Joe has taken care over the years to ensure that as the company has grown to its current size, the values have not been diluted. Every product and every service has the core values at it’s heart like a stick of rock from Brighton…………

This short example includes two elements of human interest, Joe and Sally. It has some dialogue from Sally and Joe and they are both communicating important messages on behalf of the presenter. Stories with dialogue can be used as a powerful way to influence your prospects with selling messages indirectly.

Use Metaphor to simplify complex concepts
Where there is something complex or difficult to understand, such as abstract concepts, metaphors can help the listener to ’see’ what you mean. It is almost impossible for the listener to make mental pictures of abstract concepts. Metaphors, however, will enable the listener to visualise the metaphor instead. For example, it may be difficult for a prospect to picture a multi-dimensional database but they could imagine a Rubix cube – you know, the toy puzzle with the coloured sides. You could liken a multi-dimensional database to a Rubix cube of data that you can rotate, allowing you to view the data from many different perspectives. Just like a Rubix cube, you can slice the data in different ways.

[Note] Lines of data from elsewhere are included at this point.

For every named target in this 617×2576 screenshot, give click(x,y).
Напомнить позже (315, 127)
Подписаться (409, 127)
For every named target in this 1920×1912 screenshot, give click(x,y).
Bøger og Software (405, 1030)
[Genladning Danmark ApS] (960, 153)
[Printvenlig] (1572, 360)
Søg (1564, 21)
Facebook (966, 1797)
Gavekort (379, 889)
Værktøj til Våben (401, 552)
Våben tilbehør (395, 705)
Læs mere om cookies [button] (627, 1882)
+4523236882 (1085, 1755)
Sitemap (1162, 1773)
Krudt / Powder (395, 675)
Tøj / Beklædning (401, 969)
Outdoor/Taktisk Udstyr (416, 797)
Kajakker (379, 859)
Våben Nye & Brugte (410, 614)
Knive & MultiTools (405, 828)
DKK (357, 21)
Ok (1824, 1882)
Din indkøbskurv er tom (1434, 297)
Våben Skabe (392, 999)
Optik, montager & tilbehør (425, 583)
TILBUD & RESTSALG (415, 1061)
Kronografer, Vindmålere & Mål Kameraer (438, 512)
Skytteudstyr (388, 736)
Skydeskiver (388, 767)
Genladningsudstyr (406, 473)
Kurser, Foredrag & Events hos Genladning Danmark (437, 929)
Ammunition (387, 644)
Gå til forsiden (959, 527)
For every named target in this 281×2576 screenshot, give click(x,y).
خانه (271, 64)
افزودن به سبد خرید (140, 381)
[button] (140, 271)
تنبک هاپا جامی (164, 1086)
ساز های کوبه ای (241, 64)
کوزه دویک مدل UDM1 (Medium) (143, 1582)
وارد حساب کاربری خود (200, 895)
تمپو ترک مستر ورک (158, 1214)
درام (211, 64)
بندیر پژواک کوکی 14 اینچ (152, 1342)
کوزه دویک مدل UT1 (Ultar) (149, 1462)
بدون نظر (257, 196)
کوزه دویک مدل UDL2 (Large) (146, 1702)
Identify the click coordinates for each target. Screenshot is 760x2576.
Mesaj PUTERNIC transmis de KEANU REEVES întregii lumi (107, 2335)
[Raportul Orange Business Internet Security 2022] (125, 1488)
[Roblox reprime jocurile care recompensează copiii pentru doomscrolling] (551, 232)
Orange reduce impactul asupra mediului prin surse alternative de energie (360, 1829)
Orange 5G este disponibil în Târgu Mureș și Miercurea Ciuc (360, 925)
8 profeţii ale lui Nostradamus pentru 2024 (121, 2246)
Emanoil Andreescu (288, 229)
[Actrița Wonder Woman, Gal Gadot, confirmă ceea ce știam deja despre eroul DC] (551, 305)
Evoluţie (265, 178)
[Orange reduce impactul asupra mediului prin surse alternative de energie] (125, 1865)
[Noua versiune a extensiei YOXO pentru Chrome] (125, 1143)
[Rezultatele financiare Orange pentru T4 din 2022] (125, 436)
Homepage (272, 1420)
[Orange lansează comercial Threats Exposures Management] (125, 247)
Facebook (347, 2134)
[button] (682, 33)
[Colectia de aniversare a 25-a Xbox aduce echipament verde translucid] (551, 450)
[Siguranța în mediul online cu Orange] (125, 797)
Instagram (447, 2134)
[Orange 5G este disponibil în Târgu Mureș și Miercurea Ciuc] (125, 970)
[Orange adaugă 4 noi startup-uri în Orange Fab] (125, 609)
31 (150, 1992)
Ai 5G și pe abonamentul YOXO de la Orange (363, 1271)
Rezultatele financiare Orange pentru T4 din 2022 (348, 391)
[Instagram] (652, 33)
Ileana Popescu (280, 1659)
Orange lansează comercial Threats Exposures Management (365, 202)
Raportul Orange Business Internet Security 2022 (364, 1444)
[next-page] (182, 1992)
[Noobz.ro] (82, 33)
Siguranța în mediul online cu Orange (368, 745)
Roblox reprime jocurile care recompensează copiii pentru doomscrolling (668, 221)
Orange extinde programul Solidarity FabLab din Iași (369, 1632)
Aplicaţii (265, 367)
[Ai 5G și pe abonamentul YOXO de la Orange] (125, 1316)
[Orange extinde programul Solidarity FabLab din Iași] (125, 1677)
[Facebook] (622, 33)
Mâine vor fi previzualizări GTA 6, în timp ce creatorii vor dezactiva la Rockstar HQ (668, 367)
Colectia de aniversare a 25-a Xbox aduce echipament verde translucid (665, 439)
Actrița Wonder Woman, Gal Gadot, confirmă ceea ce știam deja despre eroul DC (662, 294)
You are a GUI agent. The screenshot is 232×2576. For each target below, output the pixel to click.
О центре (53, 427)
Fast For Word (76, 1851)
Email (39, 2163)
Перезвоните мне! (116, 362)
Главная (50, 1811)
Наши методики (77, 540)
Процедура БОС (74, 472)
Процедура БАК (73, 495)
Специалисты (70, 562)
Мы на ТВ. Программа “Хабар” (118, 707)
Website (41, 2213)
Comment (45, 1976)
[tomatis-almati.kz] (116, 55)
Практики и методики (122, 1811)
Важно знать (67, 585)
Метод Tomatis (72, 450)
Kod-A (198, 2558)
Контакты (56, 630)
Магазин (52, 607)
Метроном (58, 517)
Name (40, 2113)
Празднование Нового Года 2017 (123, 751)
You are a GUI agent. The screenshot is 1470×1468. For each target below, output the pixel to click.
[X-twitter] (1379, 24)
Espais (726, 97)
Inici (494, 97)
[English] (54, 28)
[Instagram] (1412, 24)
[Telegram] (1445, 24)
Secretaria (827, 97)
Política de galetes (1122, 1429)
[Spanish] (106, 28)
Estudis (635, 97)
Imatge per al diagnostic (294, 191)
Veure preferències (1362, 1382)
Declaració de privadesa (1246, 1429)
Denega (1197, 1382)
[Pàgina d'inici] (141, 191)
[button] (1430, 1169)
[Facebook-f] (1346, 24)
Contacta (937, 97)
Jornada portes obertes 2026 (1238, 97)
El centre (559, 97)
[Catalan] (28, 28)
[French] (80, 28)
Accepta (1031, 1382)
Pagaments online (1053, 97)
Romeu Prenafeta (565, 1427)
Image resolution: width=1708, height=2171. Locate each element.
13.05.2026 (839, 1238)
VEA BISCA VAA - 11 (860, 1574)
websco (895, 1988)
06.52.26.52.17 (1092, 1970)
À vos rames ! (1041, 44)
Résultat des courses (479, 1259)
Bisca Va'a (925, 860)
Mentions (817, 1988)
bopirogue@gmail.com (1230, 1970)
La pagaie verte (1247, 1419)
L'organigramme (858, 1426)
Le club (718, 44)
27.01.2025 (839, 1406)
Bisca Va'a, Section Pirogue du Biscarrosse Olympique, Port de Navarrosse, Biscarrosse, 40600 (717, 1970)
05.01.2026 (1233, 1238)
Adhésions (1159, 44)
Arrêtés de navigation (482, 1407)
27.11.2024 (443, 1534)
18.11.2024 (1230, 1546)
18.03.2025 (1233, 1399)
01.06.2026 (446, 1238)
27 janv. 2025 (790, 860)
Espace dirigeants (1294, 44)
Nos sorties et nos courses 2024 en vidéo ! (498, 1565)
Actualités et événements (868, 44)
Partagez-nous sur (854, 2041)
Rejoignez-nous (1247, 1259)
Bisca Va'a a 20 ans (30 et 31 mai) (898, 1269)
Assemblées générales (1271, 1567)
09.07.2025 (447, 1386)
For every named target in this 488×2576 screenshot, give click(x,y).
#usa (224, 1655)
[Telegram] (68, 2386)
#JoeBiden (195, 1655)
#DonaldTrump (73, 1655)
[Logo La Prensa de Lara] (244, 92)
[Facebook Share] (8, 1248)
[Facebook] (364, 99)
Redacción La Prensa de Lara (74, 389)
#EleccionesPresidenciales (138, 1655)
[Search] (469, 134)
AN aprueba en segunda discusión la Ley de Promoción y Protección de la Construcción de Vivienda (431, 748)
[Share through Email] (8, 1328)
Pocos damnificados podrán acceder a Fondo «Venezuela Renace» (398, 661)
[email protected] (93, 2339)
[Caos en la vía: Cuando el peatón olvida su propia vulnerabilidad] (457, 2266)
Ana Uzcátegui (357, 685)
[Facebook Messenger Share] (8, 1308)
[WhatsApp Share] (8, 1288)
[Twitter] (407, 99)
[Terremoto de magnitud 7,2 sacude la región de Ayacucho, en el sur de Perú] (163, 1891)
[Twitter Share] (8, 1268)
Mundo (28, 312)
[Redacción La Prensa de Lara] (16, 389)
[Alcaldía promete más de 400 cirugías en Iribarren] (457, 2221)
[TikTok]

In the previous example, Brighton Rock is used as a metaphor to help create a mental image for the core values.

Stories and metaphor are great way to bring your case studies and presentations to life. You do not need to be a Steven Spielberg or JK Rowling to come up with simple, meaningful stories and metaphor that help your prospects and customers to ’see’ what you mean and relate to you and your company more easily. By adding real human interest and drama to your presentations and case studies, you will differentiate yourselves from your competitors and ensure that the audience is deeply influenced by your delivery.